Simply getting around can be a challenge for the roughly 288,000 people in the United States who are living with spinal cord injuries as a result of car accidents, falls, or gunshot wounds–and 18,000 new people are affected each year. Motorized wheelchairs help, but only to a point: Not everyone can easily handle the controls.
But the Wheelie 7, a new adapter kit that can be plugged into any motorized chair, aims to change that by using the controller’s smile–or wink, or even eyebrow raise.
The breakthrough comes from Hoobox Robotics, a company that uses facial recognition and artificial intelligence to improve human well-being. In this case, much of the underlying technology comes from a partnership with Intel’s AI for Good division, which provides expertise and various kinds of hardware and software to humanity-improving efforts.
That includes an Intel RealSense computer vision camera to capture and 3D-map different facial expressions, and an onboard mini-computer with Intel Core processors to help the device interpret incoming signals quickly. The entire process happens in near real time–there’s less than a 100-millisecond delay—thanks to Intel’s OpenVINO (aka Visual Inference & Neural Network Optimization) toolkit.

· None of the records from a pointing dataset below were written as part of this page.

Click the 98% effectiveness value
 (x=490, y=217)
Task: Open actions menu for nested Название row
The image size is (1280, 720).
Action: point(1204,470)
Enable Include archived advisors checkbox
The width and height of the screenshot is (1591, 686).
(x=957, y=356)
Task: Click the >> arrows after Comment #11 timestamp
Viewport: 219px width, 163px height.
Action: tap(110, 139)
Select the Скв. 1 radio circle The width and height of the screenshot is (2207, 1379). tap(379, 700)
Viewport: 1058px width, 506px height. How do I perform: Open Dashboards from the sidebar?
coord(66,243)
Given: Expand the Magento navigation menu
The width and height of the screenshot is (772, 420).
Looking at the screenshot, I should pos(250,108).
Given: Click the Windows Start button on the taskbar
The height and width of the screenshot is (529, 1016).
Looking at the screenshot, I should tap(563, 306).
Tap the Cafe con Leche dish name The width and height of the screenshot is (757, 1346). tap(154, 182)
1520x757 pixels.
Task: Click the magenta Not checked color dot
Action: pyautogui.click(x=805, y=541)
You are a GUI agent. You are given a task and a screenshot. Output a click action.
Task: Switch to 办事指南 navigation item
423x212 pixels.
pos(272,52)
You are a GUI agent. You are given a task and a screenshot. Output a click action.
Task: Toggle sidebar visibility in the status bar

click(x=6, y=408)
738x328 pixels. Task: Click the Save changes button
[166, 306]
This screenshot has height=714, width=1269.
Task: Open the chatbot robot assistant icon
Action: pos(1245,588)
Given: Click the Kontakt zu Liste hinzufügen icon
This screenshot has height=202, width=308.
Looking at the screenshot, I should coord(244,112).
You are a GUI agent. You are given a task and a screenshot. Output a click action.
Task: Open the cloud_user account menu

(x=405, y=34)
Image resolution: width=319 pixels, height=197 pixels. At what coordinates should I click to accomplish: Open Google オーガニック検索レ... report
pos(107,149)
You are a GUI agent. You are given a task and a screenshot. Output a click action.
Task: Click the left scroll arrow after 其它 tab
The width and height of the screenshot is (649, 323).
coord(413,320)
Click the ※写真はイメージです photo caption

The Wheelie 7 requires at least five different face moves to work. Each is associated with a different directional command (forward, back, left, right, or stop). But it can track up to 10 different expressions, including nose wrinkles, eyebrow raises or furrows, and partial smiles so different people can use whatever feels most comfortable.
“We have mixed a creative idea with the right hardware and the right AI platform, so that when we put it together, we can make this great tool for giving autonomy and mobility back to the users,” says Hoobox CEO and cofounder Paulo Gurgel Pinheiro, who came up with the concept several years ago after someone in a wheelchair flashed him a particularly memorable smile at an airport.
Wheelie 7’s name refers to the kit’s setup time: It takes about seven minutes to attach and deploy. Unlike some other high-tech solutions for quadriplegics or people with severe motion limitations, it doesn’t include anything physically intrusive like specialized body sensors. The company is currently testing prototypes with about 60 users, each of whom is spending average of four hours per day in transit. So far, Intel says its camera is proving effective in both direct sunlight and in nearly dark spots like movie theaters.
Wheelie 7 units will be commercially available in March for a subscription fee of $300 per month. The first batch will be 400 kits, many of which are already reserved.
“One of the things that we really want to do in this project and other projects is help empower companies like Hoobox who use or modify the existing hardware and software capabilities to improve the well-being of people and the planet,” says Anna Bethke, the head of Intel AI for Good, who adds that this can range from growing vegetables with fewer resources to preserving the Great Wall of China. “It’s just very interesting to see what solutions people can come up with. We continue to strive to connect groups to the AI technology that they require.”